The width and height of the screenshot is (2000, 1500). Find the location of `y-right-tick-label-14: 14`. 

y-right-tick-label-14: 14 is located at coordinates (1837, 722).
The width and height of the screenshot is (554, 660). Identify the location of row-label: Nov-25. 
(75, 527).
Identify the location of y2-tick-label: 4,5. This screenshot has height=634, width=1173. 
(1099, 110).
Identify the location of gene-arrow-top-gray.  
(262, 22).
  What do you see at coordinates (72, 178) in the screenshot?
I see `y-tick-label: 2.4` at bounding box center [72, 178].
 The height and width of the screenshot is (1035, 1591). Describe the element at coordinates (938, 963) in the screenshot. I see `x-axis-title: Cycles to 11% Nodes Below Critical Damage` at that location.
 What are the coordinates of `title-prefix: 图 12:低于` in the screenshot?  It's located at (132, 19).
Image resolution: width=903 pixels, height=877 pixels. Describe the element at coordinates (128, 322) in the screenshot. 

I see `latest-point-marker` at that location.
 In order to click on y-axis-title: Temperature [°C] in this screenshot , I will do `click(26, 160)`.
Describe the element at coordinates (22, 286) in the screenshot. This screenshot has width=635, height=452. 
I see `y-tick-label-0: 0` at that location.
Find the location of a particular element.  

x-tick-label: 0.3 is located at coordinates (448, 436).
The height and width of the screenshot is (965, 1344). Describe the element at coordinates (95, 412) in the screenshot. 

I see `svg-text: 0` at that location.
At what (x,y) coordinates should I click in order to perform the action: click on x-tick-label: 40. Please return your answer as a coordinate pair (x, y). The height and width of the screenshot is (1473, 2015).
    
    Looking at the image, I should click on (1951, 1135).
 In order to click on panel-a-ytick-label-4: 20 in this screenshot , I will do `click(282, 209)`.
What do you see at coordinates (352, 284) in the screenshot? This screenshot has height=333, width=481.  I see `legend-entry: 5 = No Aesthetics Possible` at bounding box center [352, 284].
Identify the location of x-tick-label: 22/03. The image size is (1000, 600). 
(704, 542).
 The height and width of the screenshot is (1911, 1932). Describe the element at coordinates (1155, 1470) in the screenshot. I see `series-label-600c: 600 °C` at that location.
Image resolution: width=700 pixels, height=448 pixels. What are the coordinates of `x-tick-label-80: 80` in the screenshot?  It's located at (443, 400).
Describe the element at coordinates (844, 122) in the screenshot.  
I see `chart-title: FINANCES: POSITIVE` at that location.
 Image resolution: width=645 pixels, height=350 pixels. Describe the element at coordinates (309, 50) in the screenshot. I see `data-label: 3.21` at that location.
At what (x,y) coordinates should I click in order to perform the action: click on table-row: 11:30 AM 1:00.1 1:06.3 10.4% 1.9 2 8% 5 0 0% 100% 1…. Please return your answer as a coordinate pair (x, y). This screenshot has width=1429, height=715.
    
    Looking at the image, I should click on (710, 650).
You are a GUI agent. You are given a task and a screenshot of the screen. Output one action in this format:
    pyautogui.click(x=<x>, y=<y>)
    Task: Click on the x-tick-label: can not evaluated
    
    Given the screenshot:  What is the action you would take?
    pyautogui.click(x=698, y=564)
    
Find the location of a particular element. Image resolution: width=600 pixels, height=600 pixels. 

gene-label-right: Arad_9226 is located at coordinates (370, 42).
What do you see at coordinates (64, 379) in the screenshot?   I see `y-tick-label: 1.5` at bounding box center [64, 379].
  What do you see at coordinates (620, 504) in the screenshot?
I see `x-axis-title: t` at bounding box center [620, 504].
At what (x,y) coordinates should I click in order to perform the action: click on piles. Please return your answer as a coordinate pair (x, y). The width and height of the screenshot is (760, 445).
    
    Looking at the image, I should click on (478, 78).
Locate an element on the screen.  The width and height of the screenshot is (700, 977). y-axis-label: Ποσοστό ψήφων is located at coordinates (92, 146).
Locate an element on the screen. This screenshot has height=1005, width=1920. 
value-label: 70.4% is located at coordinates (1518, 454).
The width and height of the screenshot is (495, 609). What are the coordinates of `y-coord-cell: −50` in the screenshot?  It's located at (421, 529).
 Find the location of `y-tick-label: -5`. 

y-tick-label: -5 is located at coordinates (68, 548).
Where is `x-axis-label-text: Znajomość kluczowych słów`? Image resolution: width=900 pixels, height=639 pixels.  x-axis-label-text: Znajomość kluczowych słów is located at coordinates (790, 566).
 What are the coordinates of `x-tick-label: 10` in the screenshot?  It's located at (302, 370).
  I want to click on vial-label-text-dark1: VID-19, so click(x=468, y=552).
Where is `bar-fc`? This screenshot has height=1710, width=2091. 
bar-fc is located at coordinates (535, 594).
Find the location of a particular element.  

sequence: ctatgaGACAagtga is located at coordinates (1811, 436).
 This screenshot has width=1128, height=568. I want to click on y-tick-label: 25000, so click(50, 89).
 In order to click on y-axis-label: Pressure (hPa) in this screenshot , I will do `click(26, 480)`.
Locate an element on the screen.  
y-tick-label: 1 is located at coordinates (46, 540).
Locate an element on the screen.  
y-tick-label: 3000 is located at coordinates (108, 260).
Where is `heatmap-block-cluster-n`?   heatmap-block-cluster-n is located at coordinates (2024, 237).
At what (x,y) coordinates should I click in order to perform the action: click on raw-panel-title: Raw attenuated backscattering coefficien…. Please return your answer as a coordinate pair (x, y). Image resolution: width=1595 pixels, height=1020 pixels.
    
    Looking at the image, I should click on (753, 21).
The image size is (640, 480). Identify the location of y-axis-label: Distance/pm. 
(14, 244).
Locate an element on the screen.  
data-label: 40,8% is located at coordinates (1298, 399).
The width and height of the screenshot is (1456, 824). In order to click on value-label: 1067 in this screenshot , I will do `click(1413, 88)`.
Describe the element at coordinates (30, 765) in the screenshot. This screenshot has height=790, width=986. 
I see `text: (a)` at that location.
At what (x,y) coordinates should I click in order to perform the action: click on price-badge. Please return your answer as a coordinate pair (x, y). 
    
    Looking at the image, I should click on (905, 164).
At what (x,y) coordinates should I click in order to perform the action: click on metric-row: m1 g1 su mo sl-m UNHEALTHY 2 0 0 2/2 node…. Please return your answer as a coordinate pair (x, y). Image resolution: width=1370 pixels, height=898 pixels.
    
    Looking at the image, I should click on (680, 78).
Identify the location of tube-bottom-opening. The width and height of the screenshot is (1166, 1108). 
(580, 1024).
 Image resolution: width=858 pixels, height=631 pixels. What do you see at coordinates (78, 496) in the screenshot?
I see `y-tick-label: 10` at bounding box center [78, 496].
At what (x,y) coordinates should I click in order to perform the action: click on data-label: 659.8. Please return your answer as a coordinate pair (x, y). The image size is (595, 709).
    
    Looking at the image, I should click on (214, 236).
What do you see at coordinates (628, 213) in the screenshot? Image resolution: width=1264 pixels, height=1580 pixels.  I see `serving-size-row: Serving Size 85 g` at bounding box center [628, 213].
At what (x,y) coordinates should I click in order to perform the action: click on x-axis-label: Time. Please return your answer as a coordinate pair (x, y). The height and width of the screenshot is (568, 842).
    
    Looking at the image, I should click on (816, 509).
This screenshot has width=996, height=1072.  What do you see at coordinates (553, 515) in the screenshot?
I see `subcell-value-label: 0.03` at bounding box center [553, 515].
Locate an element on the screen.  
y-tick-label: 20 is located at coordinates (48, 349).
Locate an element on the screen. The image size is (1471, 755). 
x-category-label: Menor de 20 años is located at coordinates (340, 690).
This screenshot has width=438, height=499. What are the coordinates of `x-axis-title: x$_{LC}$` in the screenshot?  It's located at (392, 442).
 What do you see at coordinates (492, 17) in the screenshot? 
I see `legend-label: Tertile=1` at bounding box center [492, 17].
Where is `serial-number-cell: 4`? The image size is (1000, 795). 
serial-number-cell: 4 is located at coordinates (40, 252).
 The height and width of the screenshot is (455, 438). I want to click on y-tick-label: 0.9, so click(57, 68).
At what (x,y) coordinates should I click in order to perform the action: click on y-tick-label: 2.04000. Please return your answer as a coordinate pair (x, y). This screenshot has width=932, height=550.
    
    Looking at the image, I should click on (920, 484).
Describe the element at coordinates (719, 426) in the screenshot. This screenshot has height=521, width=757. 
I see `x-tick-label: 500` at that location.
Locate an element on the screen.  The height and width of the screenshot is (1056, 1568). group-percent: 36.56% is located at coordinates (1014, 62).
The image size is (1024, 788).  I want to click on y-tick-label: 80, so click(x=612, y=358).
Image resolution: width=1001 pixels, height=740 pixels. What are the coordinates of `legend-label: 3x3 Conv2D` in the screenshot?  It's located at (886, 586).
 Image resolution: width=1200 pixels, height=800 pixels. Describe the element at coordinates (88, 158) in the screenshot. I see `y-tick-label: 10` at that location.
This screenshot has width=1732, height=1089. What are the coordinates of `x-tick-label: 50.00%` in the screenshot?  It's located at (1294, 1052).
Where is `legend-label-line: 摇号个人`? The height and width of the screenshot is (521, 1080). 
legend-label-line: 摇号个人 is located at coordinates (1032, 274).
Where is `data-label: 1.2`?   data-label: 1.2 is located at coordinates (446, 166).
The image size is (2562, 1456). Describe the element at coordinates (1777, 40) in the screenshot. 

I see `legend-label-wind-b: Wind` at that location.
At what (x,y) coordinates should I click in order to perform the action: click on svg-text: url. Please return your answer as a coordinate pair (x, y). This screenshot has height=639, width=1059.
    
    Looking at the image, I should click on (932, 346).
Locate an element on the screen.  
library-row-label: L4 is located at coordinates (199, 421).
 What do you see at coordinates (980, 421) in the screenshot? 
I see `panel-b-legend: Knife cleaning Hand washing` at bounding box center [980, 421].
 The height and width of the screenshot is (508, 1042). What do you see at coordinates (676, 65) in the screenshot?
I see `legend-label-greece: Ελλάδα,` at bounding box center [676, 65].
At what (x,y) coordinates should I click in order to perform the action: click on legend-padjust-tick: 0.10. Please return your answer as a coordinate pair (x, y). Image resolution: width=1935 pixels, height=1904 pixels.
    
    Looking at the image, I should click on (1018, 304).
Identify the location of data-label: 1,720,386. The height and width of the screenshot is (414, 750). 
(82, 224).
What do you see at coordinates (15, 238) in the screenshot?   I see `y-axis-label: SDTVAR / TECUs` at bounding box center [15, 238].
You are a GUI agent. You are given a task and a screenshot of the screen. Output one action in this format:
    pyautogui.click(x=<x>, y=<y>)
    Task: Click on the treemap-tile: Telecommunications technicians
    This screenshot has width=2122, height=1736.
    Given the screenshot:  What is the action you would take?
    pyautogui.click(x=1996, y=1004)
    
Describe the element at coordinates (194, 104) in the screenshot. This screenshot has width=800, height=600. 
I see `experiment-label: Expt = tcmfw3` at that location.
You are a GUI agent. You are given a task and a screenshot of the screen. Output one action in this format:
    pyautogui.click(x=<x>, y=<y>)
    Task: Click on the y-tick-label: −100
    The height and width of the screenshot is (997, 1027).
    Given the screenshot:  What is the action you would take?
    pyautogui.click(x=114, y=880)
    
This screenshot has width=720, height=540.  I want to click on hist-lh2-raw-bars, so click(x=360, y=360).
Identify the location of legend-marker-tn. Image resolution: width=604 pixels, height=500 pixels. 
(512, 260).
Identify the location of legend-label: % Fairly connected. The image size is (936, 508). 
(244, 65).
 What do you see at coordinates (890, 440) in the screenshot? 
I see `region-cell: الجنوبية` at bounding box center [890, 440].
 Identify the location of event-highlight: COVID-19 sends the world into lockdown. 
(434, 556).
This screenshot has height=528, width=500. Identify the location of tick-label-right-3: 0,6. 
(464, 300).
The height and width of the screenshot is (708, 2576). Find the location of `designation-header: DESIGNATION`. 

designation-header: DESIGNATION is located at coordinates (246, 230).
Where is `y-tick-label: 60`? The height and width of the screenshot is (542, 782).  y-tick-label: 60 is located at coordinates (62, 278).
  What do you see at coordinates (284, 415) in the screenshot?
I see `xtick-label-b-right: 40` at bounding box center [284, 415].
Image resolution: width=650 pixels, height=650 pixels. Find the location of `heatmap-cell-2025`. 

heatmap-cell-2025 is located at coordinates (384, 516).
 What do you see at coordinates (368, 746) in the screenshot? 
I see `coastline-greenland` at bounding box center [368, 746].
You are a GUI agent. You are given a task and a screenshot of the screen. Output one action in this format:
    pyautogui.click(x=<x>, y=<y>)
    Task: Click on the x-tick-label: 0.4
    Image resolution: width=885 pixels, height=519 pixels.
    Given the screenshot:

- - - -

What the exercise asks
Return the material above word for word, from its very first line through the line containing "Looking at the image, I should click on (1951, 1135).", with both ends included.

Problem solution
The width and height of the screenshot is (2000, 1500). Find the location of `y-right-tick-label-14: 14`. 

y-right-tick-label-14: 14 is located at coordinates (1837, 722).
The width and height of the screenshot is (554, 660). Identify the location of row-label: Nov-25. 
(75, 527).
Identify the location of y2-tick-label: 4,5. This screenshot has height=634, width=1173. 
(1099, 110).
Identify the location of gene-arrow-top-gray.  
(262, 22).
  What do you see at coordinates (72, 178) in the screenshot?
I see `y-tick-label: 2.4` at bounding box center [72, 178].
 The height and width of the screenshot is (1035, 1591). Describe the element at coordinates (938, 963) in the screenshot. I see `x-axis-title: Cycles to 11% Nodes Below Critical Damage` at that location.
 What are the coordinates of `title-prefix: 图 12:低于` in the screenshot?  It's located at (132, 19).
Image resolution: width=903 pixels, height=877 pixels. Describe the element at coordinates (128, 322) in the screenshot. 

I see `latest-point-marker` at that location.
 In order to click on y-axis-title: Temperature [°C] in this screenshot , I will do `click(26, 160)`.
Describe the element at coordinates (22, 286) in the screenshot. This screenshot has width=635, height=452. 
I see `y-tick-label-0: 0` at that location.
Find the location of a particular element.  

x-tick-label: 0.3 is located at coordinates (448, 436).
The height and width of the screenshot is (965, 1344). Describe the element at coordinates (95, 412) in the screenshot. 

I see `svg-text: 0` at that location.
At what (x,y) coordinates should I click in order to perform the action: click on x-tick-label: 40. Please return your answer as a coordinate pair (x, y). The height and width of the screenshot is (1473, 2015).
    
    Looking at the image, I should click on (1951, 1135).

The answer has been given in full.